Arrange the data, from its first line through the line containing "column-date: Date is", inclusive, as a JSON list of strings with one string per line, leaving out blank lines.

=== Begin Enclosure ===

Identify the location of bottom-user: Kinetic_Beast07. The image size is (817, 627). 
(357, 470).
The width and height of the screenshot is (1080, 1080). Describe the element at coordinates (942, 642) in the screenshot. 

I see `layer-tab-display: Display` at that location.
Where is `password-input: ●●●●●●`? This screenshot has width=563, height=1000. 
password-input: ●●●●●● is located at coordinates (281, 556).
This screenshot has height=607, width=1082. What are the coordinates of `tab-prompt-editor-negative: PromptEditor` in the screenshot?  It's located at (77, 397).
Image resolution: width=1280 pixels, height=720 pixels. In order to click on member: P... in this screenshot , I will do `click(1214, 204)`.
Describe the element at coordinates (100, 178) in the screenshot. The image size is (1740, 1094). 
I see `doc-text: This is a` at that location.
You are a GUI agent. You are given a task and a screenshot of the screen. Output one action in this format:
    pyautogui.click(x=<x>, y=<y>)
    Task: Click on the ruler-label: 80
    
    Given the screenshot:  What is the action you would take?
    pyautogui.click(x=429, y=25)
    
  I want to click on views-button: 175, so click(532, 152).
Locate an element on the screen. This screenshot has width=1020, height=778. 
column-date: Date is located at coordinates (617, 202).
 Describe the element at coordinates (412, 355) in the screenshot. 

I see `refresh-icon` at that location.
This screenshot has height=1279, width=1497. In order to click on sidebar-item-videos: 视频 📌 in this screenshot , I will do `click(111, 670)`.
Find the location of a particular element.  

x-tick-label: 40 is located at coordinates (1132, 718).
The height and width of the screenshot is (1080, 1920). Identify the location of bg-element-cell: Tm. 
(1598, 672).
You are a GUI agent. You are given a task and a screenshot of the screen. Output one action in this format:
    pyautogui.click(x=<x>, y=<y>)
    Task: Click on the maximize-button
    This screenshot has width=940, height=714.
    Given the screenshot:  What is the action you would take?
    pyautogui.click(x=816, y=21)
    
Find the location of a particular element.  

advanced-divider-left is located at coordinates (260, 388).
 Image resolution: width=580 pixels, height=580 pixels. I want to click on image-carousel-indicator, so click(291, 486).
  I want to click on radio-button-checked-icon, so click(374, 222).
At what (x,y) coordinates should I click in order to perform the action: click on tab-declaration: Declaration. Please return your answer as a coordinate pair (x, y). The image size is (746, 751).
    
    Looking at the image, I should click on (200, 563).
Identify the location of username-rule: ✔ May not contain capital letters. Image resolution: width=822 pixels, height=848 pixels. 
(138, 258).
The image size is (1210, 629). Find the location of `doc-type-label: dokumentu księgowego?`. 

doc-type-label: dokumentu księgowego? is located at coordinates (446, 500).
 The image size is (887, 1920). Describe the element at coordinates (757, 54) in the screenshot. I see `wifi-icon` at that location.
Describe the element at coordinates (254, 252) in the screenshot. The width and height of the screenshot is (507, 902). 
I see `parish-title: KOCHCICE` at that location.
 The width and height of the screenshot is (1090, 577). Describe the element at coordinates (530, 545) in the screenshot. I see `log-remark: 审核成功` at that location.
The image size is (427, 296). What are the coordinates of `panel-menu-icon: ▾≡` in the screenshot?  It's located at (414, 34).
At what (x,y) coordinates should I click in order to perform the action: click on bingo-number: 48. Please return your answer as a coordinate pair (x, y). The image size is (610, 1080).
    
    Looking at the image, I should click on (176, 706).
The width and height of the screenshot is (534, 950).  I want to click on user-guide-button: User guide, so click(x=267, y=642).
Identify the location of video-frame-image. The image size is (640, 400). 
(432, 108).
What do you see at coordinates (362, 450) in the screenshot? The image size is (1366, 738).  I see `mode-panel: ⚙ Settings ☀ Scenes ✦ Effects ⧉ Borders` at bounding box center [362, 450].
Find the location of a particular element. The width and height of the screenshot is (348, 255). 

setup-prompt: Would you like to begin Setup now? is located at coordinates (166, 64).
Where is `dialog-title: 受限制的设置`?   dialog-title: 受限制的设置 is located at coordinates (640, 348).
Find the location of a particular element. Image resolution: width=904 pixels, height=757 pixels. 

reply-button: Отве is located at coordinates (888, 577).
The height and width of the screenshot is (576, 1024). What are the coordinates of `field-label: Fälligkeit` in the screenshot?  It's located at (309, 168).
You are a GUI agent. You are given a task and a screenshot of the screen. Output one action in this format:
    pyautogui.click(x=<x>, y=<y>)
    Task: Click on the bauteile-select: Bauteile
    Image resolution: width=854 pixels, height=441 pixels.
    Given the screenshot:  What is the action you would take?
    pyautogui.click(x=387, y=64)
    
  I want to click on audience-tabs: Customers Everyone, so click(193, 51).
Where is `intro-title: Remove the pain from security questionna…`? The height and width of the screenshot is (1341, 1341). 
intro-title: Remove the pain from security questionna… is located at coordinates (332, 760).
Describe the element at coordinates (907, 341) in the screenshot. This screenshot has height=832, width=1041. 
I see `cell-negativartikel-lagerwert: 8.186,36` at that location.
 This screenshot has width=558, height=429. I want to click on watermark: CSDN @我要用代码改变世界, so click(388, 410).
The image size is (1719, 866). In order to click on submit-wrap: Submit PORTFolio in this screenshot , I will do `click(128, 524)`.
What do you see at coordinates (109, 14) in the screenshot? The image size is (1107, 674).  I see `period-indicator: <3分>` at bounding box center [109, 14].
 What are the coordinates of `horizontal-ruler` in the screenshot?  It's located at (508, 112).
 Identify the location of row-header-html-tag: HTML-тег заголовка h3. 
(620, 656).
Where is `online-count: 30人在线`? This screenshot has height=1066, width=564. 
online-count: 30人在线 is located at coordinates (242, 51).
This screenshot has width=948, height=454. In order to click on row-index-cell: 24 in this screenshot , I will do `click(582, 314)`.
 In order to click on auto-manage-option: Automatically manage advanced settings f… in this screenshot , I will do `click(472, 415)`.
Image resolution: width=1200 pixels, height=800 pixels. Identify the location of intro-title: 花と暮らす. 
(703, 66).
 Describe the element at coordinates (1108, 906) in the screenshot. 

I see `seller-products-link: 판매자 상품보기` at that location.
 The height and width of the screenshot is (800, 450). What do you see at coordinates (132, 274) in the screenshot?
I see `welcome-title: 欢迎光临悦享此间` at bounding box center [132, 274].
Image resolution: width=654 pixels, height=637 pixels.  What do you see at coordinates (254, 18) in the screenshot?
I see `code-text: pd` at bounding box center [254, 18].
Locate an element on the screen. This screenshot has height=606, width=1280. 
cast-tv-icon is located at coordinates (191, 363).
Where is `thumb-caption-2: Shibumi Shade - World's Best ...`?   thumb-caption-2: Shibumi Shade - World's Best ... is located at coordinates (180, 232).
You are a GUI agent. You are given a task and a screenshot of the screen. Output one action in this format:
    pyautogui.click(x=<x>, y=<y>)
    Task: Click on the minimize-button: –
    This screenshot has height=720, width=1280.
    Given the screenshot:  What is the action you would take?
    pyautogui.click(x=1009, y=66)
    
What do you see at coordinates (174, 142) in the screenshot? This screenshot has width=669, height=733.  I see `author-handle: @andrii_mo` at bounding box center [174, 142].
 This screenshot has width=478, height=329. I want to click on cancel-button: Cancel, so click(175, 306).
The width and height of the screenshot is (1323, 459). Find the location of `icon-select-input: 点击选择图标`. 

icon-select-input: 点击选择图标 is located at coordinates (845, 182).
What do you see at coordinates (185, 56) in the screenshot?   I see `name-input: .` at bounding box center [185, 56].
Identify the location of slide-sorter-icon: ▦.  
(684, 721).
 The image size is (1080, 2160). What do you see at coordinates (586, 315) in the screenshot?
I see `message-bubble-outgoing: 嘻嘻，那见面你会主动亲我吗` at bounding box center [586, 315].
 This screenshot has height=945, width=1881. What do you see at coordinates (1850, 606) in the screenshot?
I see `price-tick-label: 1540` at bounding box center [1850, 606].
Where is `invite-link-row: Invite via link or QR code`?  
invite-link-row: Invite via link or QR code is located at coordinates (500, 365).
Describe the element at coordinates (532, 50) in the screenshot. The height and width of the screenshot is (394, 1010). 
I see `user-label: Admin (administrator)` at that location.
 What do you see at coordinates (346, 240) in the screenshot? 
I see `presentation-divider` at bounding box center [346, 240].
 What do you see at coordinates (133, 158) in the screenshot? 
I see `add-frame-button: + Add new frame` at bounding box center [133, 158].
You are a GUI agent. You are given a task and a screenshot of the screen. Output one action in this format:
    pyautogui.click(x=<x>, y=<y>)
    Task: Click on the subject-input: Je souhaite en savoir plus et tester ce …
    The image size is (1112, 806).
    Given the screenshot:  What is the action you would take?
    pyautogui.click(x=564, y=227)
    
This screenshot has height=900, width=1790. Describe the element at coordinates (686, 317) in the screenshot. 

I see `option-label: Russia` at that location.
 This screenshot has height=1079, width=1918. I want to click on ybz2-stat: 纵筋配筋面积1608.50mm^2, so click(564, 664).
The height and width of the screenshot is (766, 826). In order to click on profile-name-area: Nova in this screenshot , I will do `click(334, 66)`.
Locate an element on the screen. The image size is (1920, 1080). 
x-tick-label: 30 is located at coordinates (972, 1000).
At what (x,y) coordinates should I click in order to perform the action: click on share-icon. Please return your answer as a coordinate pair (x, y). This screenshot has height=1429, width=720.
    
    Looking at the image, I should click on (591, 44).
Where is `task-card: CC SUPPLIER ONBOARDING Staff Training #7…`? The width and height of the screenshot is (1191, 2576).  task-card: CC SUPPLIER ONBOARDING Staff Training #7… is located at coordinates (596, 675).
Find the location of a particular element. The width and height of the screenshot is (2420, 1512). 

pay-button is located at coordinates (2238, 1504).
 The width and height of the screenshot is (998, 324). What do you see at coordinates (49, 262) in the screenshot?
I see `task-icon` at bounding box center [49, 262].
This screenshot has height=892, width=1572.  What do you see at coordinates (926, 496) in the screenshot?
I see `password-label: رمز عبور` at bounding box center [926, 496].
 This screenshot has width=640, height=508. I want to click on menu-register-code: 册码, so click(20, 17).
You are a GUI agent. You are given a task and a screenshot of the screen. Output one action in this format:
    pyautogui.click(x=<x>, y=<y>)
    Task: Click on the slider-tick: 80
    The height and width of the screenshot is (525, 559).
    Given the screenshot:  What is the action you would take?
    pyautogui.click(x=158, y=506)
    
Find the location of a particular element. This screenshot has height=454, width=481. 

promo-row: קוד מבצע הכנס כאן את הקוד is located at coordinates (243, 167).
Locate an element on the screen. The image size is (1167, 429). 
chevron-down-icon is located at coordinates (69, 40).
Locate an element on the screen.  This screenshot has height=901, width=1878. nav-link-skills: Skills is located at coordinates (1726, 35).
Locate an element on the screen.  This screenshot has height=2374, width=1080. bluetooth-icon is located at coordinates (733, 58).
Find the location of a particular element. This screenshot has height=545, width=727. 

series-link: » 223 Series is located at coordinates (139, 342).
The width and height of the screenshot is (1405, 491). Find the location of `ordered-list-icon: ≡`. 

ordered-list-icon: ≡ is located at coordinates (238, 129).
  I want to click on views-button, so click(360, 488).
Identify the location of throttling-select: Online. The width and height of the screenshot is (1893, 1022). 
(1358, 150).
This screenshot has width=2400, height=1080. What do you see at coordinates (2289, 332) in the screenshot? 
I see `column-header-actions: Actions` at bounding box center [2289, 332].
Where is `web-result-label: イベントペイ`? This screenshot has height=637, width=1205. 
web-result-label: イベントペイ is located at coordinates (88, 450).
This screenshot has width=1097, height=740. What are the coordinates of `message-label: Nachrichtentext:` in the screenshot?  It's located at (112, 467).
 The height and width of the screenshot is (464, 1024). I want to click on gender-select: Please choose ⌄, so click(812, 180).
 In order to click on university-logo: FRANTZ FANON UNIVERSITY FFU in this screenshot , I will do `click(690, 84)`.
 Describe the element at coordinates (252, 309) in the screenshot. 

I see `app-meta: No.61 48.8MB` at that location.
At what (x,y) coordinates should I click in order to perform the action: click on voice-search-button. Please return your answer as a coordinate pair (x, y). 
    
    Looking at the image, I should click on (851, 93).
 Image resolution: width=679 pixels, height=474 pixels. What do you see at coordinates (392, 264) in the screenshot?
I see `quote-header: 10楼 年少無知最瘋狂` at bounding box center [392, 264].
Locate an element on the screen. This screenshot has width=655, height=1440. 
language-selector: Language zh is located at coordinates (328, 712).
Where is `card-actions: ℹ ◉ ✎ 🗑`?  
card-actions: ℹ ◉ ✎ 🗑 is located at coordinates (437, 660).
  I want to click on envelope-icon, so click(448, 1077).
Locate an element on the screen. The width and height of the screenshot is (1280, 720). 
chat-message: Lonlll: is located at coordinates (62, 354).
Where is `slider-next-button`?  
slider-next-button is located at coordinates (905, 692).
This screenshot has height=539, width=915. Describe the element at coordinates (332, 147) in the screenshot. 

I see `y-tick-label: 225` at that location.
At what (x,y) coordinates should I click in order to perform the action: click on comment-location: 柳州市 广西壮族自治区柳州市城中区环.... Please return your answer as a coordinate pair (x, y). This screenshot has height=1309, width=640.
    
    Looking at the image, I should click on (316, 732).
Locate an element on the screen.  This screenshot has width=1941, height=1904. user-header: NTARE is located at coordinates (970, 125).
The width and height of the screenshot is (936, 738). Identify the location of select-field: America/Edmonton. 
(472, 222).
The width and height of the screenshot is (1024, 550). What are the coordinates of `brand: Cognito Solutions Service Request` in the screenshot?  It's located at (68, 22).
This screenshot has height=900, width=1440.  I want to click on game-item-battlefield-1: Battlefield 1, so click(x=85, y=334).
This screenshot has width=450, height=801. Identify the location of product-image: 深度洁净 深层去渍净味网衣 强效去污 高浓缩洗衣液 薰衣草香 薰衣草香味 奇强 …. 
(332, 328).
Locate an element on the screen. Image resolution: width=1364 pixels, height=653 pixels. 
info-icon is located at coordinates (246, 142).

=== End Enclosure ===

:: SOLUTION FOR THIS EXERCISE ::
[
  "Identify the location of bottom-user: Kinetic_Beast07. The image size is (817, 627). ",
  "(357, 470).",
  "The width and height of the screenshot is (1080, 1080). Describe the element at coordinates (942, 642) in the screenshot. ",
  "I see `layer-tab-display: Display` at that location.",
  "Where is `password-input: ●●●●●●`? This screenshot has width=563, height=1000. ",
  "password-input: ●●●●●● is located at coordinates (281, 556).",
  "This screenshot has height=607, width=1082. What are the coordinates of `tab-prompt-editor-negative: PromptEditor` in the screenshot?  It's located at (77, 397).",
  "Image resolution: width=1280 pixels, height=720 pixels. In order to click on member: P... in this screenshot , I will do `click(1214, 204)`.",
  "Describe the element at coordinates (100, 178) in the screenshot. The image size is (1740, 1094). ",
  "I see `doc-text: This is a` at that location.",
  "You are a GUI agent. You are given a task and a screenshot of the screen. Output one action in this format:",
  "    pyautogui.click(x=<x>, y=<y>)",
  "    Task: Click on the ruler-label: 80",
  "    Given the screenshot:  What is the action you would take?",
  "    pyautogui.click(x=429, y=25)",
  "  I want to click on views-button: 175, so click(532, 152).",
  "Locate an element on the screen. This screenshot has width=1020, height=778. ",
  "column-date: Date is located at coordinates (617, 202)."
]